Jueves, 23 de abril de 2015 | Hoy
Por Jorge Isaías
Recuerdo aquel famoso poema de Cesare Pavese, Los mares del sur, que además de producir un hecho poético importante, de ruptura con la poesía anterior y transformar lo que se escribía en Italia, narra algunas cosas.
Leído y releído desde mis veinte años, no ha dejado de asombrarme desde entonces. Allí el primo viajero, que habla el dialecto áspero aconseja alejarse de la tierra y luego volver para sacarle provecho y gozar ante un nuevo rencuentro.
El primo que la familia había creído muerto aconseja al joven, quejándose de que en las Langas, hombres y bestias son la misma raza.
Tal vez resulta excesiva la apreciación de este primo siempre bronceado, pero yo que he visto de cerca esos hombres que el gran piamontés magistralmente describe, podría asegurar que en aquellos tiempos remotos, cuando el campo era un sacrificio constante, que no difería con el paso del tiempo por décadas y que sólo fue cambiando lentamente. Por ello no es irrazonable pensar que los caballos eran muy preciados por la gran ayuda que proporcionaba a la gente de campo, porque la tracción a sangre era fundamental. Se utilizaba para arrastra todo tipo de herramientas: arados, rastras, sembradoras, cosechadoras, carpidoras, cortadoras de pasto, etc. Se los usaba para llevar cualquier tipo de carga y por supuesto, el traslado de personas.

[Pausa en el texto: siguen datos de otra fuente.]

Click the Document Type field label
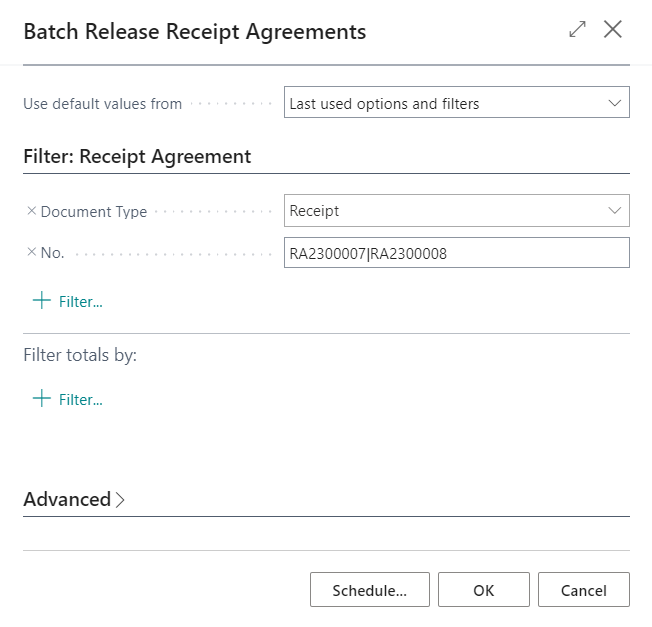Viewport: 652px width, 627px height. pos(94,212)
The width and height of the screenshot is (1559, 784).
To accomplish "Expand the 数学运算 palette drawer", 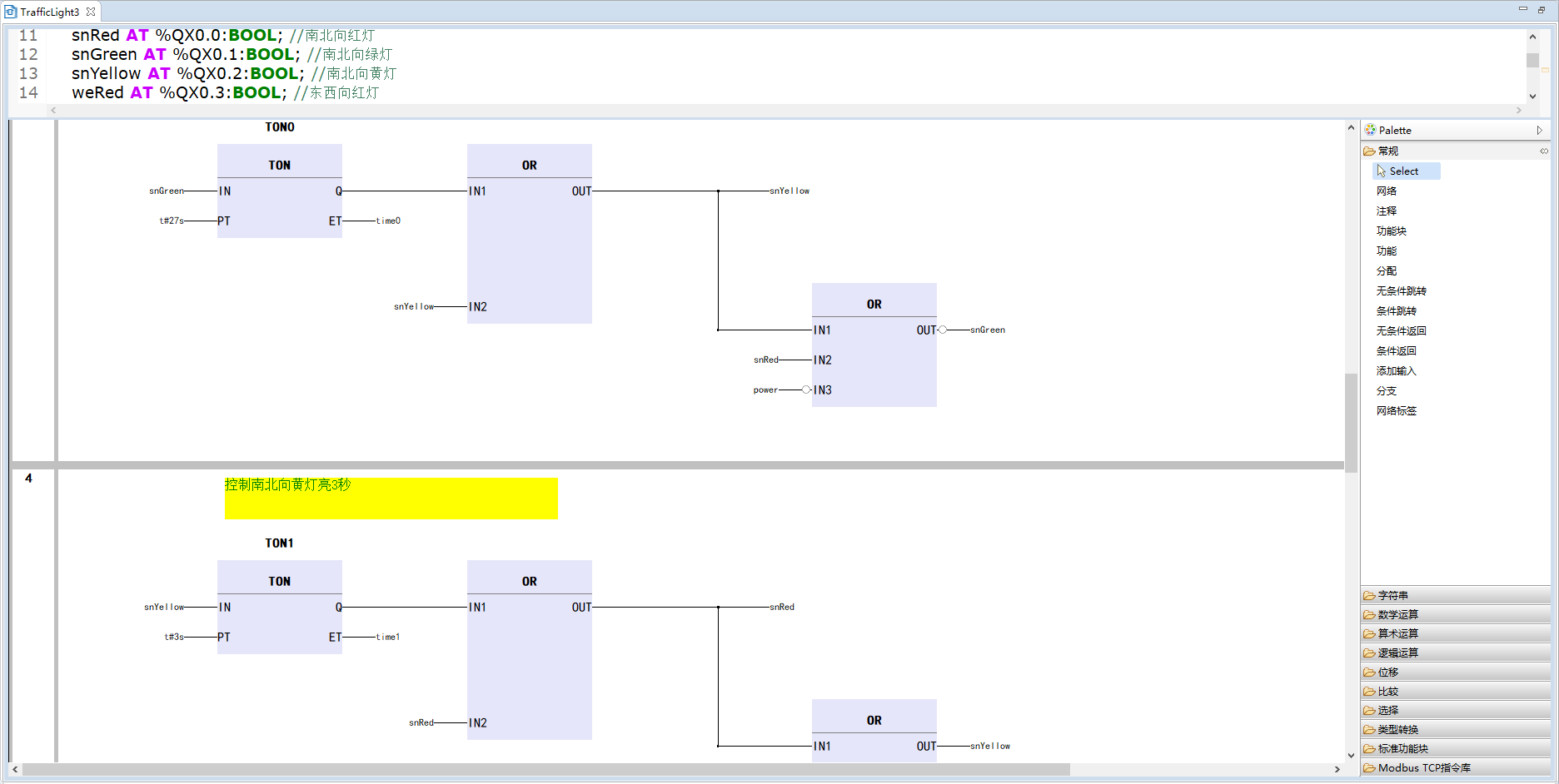I will 1397,615.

Yo he visto a los hombres de mi familia en esas tareas brutas, trabajando de sol a sol, del amanecer a la noche, descansando sólo los domingos a la tarde. Comprendo entonces cómo pudieron cuidar los caballos hasta la exageración, incluso lo hacían por la tradición que traían desde su aldea donde habían crecido.
El recuerdo que tengo sobre todo es el de los amaneceres, cuando las sombras de la noche no se desceñían aún. Ese momento en que las sombras se van apartando como un velo de las cosas, van como desprendiéndose, cual telaraña que una mano invisible retira. Cuando realmente empezaban las tareas. Cuando los hombres luego de tomarse sus mates en silencio, iban saliendo al gran patio de tierra con la brasa del cigarrillo como luciérnaga inquieta, como si fueran ojos que hendían la ya amenazante claridad. Lo hacían sin hablarse porque las tareas estaban previamente acordadas. El más joven iría por el "nochero", atado al palenque de ñandubay, montarlo en pelo y salir en busca de la tropilla encerrada en el potrero grande era una sola cosa. Arrearlos hasta el Abrevadero al pie del molino era la segunda, donde los otros esperaban con sus arneses listos para las tareas del día. Ya sea arar, rastrear la tierra o carpir lo sembrado quitando yuyos, para lo cual ningún caballo se salvaba de llevar sobre su cuello esa pesada pechera de cerda recubierta de cuero y rodeada de yuguillos de hierro y madera con sus argollas y sus ganchos.
En una de ellas me ponían de muy niño. Me sentaban allí al despertarme hasta que avisaban a mi madre que trabajaba en el campo para que viniera a amamantarme. Nunca leche tan sustanciosa se esperó con tal ansiedad por un niño al que acunaron el canto de los grillos cuando el día y el mundo recién comenzaban.